Dataset excerpt
■ ■ ■ ■ ■ ■ ■

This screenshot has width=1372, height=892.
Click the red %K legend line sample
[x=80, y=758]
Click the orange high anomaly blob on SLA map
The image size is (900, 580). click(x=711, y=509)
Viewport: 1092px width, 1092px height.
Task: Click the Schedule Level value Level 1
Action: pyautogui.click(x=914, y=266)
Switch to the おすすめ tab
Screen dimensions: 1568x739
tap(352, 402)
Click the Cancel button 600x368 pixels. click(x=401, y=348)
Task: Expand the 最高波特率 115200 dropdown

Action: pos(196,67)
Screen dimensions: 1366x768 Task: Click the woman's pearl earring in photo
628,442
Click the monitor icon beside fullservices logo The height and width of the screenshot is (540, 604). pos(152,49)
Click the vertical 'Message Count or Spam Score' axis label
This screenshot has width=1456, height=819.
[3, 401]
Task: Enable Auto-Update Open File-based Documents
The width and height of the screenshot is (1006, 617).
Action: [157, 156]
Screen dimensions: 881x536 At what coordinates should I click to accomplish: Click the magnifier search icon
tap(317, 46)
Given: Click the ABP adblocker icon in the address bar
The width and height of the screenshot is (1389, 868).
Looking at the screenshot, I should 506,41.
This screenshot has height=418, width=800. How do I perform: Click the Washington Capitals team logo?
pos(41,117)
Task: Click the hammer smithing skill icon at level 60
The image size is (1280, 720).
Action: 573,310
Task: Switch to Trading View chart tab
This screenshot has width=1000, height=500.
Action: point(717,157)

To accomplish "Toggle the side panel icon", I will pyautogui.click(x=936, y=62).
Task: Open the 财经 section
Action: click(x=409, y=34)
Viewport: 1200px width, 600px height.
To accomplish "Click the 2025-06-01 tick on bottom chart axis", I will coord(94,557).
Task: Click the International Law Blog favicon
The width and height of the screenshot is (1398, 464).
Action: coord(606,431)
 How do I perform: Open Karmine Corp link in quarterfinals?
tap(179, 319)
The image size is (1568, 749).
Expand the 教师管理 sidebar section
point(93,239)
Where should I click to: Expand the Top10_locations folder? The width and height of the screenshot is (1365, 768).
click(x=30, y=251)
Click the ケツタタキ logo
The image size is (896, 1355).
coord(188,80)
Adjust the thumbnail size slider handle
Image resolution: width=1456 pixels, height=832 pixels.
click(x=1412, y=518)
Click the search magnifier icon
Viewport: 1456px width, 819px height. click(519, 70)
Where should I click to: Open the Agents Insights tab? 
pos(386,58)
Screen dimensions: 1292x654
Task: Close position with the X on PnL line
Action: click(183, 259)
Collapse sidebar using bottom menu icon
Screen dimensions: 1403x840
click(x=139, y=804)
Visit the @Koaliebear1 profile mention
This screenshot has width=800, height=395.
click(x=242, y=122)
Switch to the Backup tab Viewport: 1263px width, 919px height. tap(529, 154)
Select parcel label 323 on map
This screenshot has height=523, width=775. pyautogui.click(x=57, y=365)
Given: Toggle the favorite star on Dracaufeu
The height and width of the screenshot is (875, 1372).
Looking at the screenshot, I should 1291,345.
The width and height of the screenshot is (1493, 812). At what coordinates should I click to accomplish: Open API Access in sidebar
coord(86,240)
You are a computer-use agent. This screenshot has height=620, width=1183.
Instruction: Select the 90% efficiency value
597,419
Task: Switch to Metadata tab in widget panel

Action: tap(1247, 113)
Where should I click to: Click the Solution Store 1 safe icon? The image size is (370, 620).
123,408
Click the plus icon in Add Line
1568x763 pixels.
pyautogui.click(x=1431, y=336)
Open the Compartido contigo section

■ ■ ■ ■ ■ ■ ■

▶ What you are asked to do
Return the data above exactly as it stands, from the start of the data through the line containing "Action: [157, 156]", with both ends included.

▶ Correct response
This screenshot has width=1372, height=892.
Click the red %K legend line sample
[x=80, y=758]
Click the orange high anomaly blob on SLA map
The image size is (900, 580). click(x=711, y=509)
Viewport: 1092px width, 1092px height.
Task: Click the Schedule Level value Level 1
Action: pyautogui.click(x=914, y=266)
Switch to the おすすめ tab
Screen dimensions: 1568x739
tap(352, 402)
Click the Cancel button 600x368 pixels. click(x=401, y=348)
Task: Expand the 最高波特率 115200 dropdown

Action: pos(196,67)
Screen dimensions: 1366x768 Task: Click the woman's pearl earring in photo
628,442
Click the monitor icon beside fullservices logo The height and width of the screenshot is (540, 604). pos(152,49)
Click the vertical 'Message Count or Spam Score' axis label
This screenshot has width=1456, height=819.
[3, 401]
Task: Enable Auto-Update Open File-based Documents
The width and height of the screenshot is (1006, 617).
Action: [157, 156]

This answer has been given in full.